Ever since I read that passage, I’ve been frying a lot of eggs very, very slowly.  An egg now takes me an average of 10 minutes, which is roughly 10 times longer than it used to.  At first, I did it for a laugh.  But once I saw what the process of low heat would do to the texture, I started doing it every single day.  And something weird happened after about the second week of this eggcentric lifstyle.   Though I was scarfing down about two tablespoons of butter every morning, not to mention the occasional toast and bacon, I noticed that I had lost something like 10 pounds in 10 days.

So by adopting a gluttonous, high cholesterol diet created by haughty French chefs, I had lost weight without doing any physical activity outside of walking.  What do we owe this miraculous transformation to?  I think we all remember this one:

I’m interested in how different people like to fry their eggs.  It’s such a basic operation, one that most people do in the dawn before the coffee has been poured.  I doubt anyone removes a cookbook and follows the instructions step by step.   Even this way, which takes a little longer than most, could be seen as an extravagance that puts the humble egg to shame.

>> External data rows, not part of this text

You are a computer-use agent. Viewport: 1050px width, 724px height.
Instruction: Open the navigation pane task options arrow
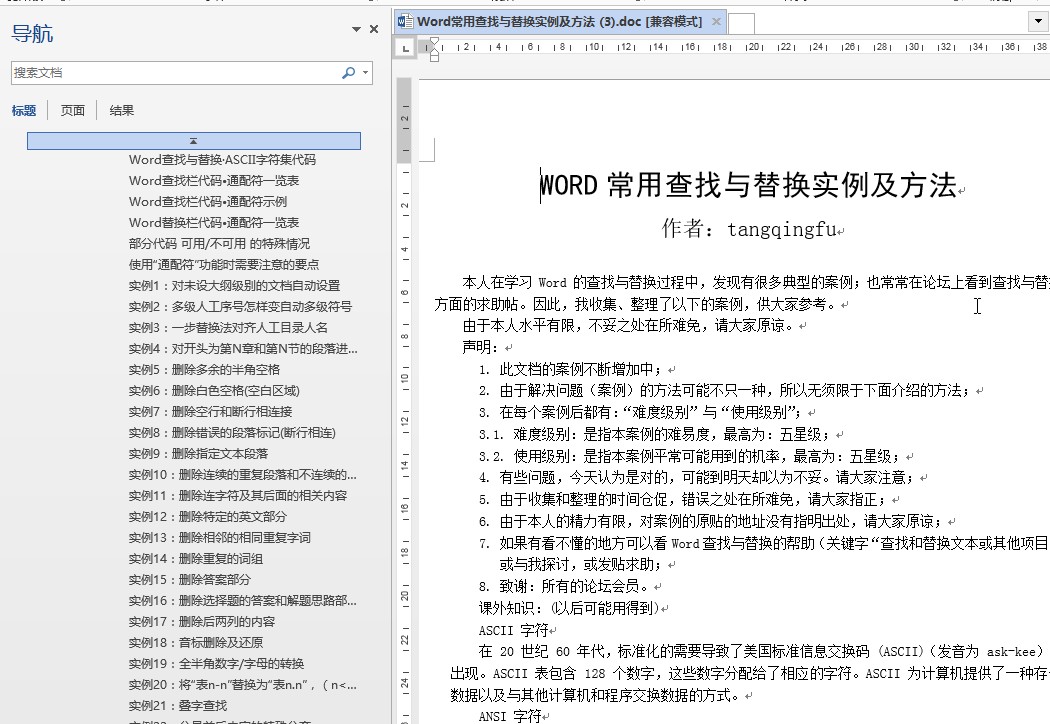(x=356, y=30)
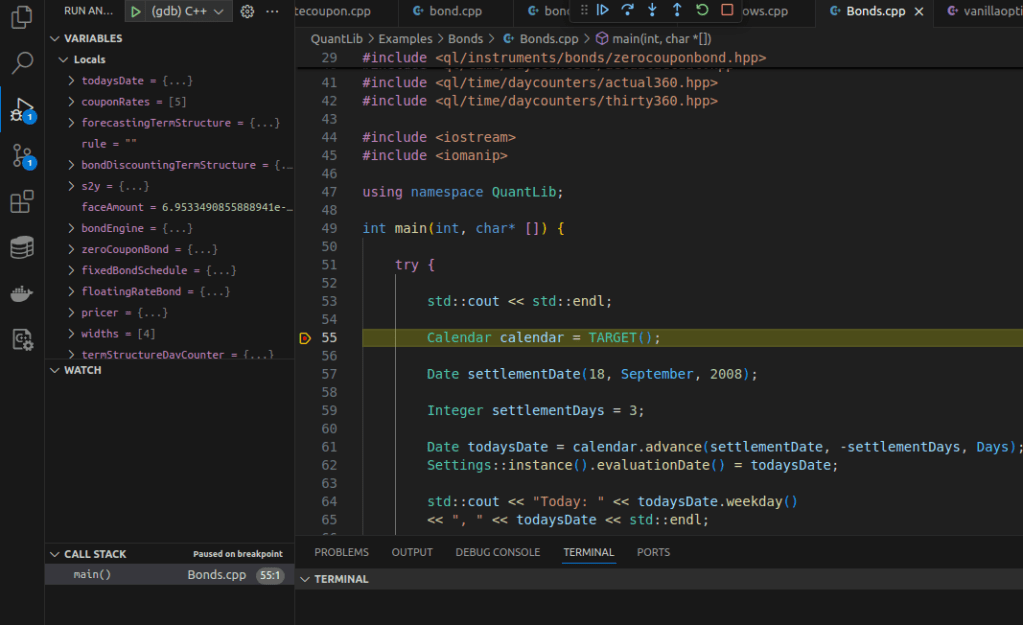
Task: Toggle the breakpoint on line 55
Action: 305,338
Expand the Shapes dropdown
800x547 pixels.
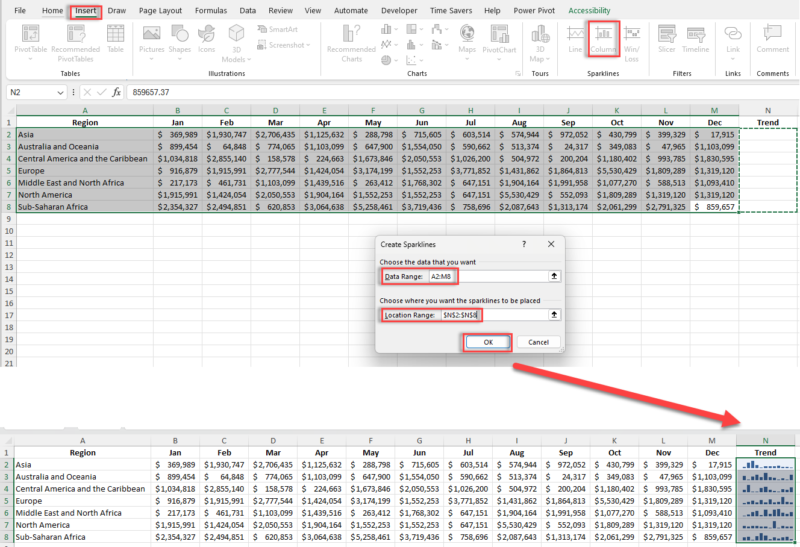[179, 58]
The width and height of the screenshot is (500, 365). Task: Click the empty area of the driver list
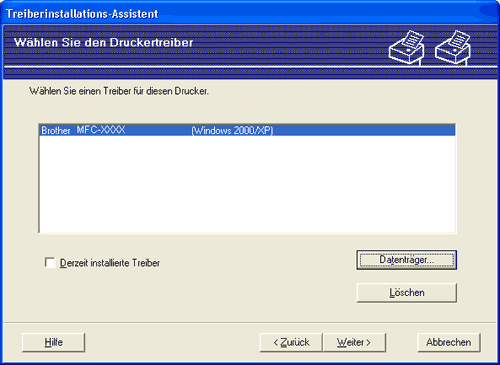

I sure don't think that passage is the perfect recipe.  One of the first things I added to this old French recipe was a lid.  Between the slow heat, lots of butter, and the cover, the whites set perfectly before the yolk would get hard.  And I realized that cooking eggs on a regular basis, leads to tinkering and fine tuning to your own personal needs.  I'd rather have a slightly hard yolk then runny whites, so I've adjusted my techniques to compensate.

All I know is that it doesn't end there.  A few sentences later in Perfectionist , came this little tidbit: “In a later refinement, he advised separating the yolk and the white, cooking them separately and reuniting them only at the end of the operation.”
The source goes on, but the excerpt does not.